Inspections of outdoor advertisement billboards, signages and landscape lighting facilities across the city have also been conducted, and about 210,000 safety notices have been issued, the bureau said. All safety hazards found during inspections have been rectified so far, it added.

Trees with potential safety hazards have had their branches cut or fixed before the rainstorms to eliminate safety concerns.

The heavy rains are expected to give way to a mix of overcast and rainy skies by mid-week, with occasional thunderstorms.

Temperatures above 30 degrees Celsius will return from tomorrow, with muggy weather predicted to last into the weekend, forecasters said.

Students taking gaokao, the national college entrance exam — with written tests today and tomorrow and a listening test on Thursday — are advised to prepare for heat and bad weather.

Due to the coronavirus pandemic, the exam was delayed for a month. This is the largest collective activity in China since the outbreak and it is the first time that the exam will be held in July since 2003.
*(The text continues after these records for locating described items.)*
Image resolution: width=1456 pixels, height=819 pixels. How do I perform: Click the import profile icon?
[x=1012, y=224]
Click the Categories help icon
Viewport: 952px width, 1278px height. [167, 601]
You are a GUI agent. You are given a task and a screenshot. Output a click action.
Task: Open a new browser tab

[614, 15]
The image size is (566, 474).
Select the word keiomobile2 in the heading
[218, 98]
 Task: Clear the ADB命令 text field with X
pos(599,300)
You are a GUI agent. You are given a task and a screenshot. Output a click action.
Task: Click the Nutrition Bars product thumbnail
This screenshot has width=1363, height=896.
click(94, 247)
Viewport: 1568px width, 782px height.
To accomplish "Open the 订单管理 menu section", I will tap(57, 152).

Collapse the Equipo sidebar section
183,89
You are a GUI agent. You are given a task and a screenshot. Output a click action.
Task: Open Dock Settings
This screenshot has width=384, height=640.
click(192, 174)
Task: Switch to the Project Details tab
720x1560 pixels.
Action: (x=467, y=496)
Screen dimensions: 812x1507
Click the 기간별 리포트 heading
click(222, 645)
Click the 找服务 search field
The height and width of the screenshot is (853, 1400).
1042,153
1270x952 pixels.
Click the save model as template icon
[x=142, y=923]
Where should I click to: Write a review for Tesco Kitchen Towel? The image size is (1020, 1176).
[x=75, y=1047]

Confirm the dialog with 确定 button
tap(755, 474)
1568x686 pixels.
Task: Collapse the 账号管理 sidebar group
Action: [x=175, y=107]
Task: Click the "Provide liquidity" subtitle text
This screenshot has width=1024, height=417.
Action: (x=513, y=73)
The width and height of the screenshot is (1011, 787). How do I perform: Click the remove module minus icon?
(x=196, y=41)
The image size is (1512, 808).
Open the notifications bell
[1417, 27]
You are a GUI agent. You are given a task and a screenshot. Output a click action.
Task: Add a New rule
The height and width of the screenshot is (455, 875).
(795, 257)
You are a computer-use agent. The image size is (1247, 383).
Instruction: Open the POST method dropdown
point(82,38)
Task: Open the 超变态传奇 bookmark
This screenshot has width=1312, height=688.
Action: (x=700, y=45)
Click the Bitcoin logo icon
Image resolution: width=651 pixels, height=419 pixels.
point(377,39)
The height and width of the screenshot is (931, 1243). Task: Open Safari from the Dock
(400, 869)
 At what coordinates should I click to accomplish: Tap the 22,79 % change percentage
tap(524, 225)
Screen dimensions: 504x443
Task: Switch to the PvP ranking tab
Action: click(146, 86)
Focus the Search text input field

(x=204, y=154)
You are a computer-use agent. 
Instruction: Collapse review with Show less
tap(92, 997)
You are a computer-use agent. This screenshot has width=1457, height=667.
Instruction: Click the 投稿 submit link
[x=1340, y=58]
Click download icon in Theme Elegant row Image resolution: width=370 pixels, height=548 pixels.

The weather bureau will release detailed weather forecast for four time periods — 6am to 9am, 9am to 1pm, 1pm to 5pm, and 5pm to 8pm — at 5:30am on each test day and update it at 11am and 4pm.

Residents can check the latest weather forecast on the bureau’s official website, the official Weibo account and its mobile app.

And it’s the first time the bureau will report the weather for each of the city’s 16 districts, respectively, during gaokao, said Geng Fuhai, a weather bureau official.

The students are advised to arrive at the examination sites with umbrellas at least 45 minutes in advance and choose suitable traffic routes due to the bad weather, according to the city’s education commission.

“The subtropical high pressure this summer is much stronger and the warm moisture continues to send moist air to southern China, which is causing more rain than before,” said Zhu Jiehua, an official of the city’s meteorological bureau. “The cold air from the north keeps flowing southwards and conflicts with the warm air, leading to rainfall.”

It has been 29 days since the city entered the plum rain season on June 9, which means this year’s plum rain season is longer than the average 23 days.

Zhu could not give an exact date for when the plum rain season would end.

So far this summer, many regions in China have received torrential rains, with some areas experiencing serious flooding.

By Friday last week, the National Meteorological Center had issued national rainstorm alerts for 31 consecutive days — for the first time in the past decade.